Earwax, which is scientifically known as cerumen, is a useful product within your body. It collects dirt and bacteria, preventing them from entering the ear canal and protecting it. Usually, this wax removes itself naturally during chewing or other jaw movements, or when sleeping and most people have no real need to clean their ears themselves. However, there are exceptions.

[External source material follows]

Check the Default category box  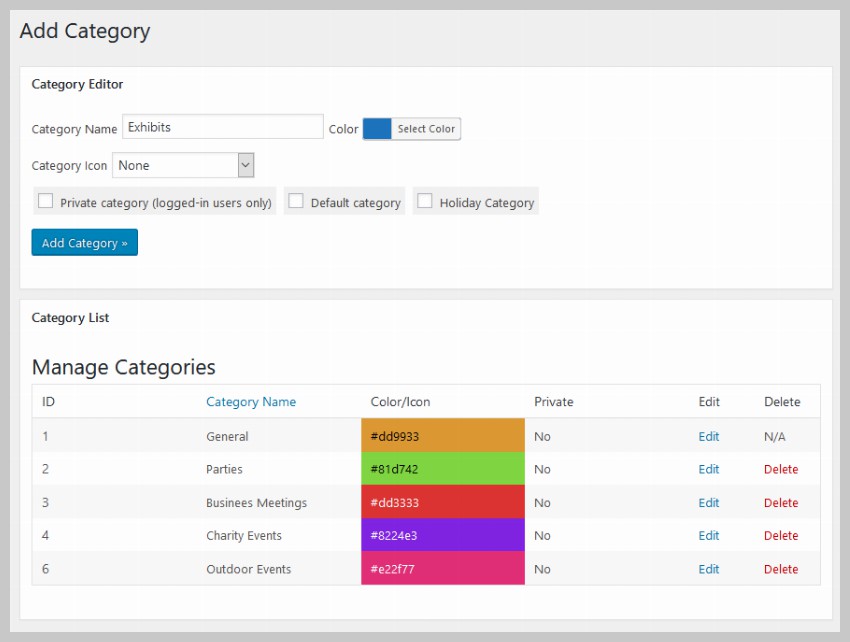click(x=296, y=201)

Why can earwax become a problem?

If the earwax doesn’t remove itself, it can become impacted and affect your hearing. There are various signs that your earwax has become a problem, which include:

  • Impaired hearing
  • Earache
  • A feeling of fullness in the ear
  • A ringing in the ear
  • Bad odour
  • Dizziness
  • Coughing

Ways to treat earwax build-up

There are various ways that earwax build-up can safely dealt with that do not involve cotton buds.

Damp face cloths

Instead of using a cotton wool bud, use a warm, damp face cloth, as this will not push the wax any further into the ear. It will remove excess or leaking earwax and will help to soften any stubborn wax.

Earwax softener

Another option is an over the counter earwax softener. These can be bought from a chemist and may contain mineral or baby oils, glycerin, peroxide or hydrogen peroxide, or saline. Simply follow the instructions on the packaging, by dropping the specified amount of drops into your ear, wait the specified time, and drain or gently rinse out. Please note, earwax softener should only ever be used for a few days, never weeks at a time.

It is recommended that you seek advice before using a hydrogen peroxide based softener as it can cause some symptoms to become worse if earwax is not the underlying problem.

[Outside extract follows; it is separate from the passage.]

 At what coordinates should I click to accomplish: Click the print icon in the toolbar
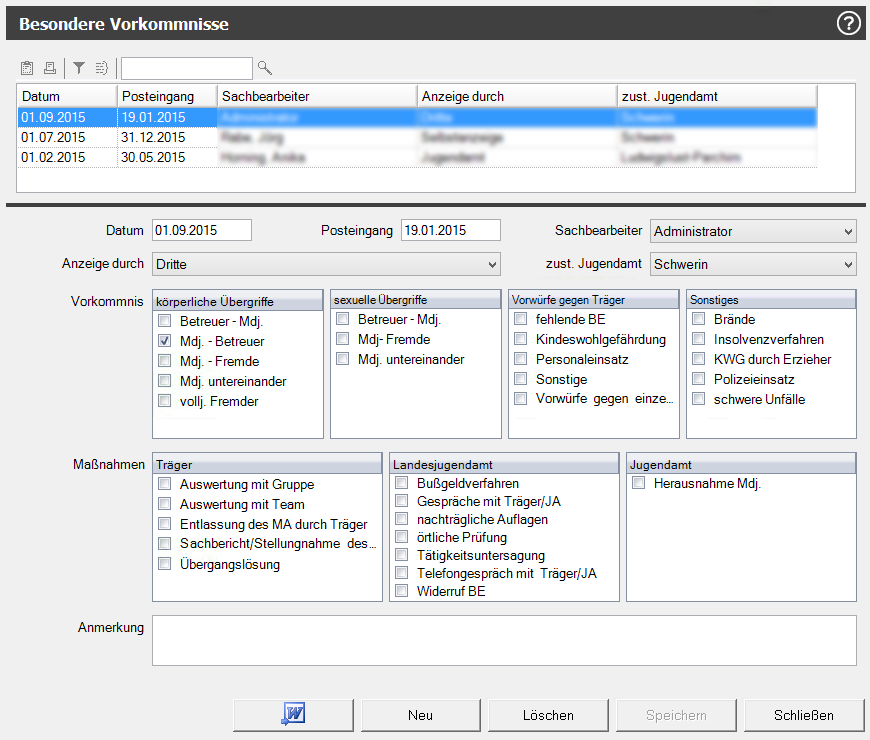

It is possible to remove earwax through irrigating your ears using a syringe. Ear irrigation syringes are typically bulb shaped, and are used with warm water or saline solution. Warm water is necessary to prevent dizziness occurring. On its own, irrigation isn’t a particularly effective way of removing earwax and it should be used in combination with a pre-applied softener. The softener should be used around a quarter of an hour prior to irrigation.

However, there are a number of contraindications when it comes to syringing. It is not safe to self-syringe should you have diabetes, a compromised immune system, if a perforated eardrum is suspected, or if you have tubes (grommets) in the ear.

Visit a professional

The safest way to have problem earwax removed is by a suitably qualified medical professional, such as an audiologist. They are able to properly examine the ear, confirm that earwax is the problem, and then safely remove it using specialist methods and equipment, such as microsuction or professional irrigation.

Should earwax build-up become a problem, there are various ways that it can be treated safely at home that do not involve cotton buds, but it is always advisable to seek professional advice rather than attempt self treatment.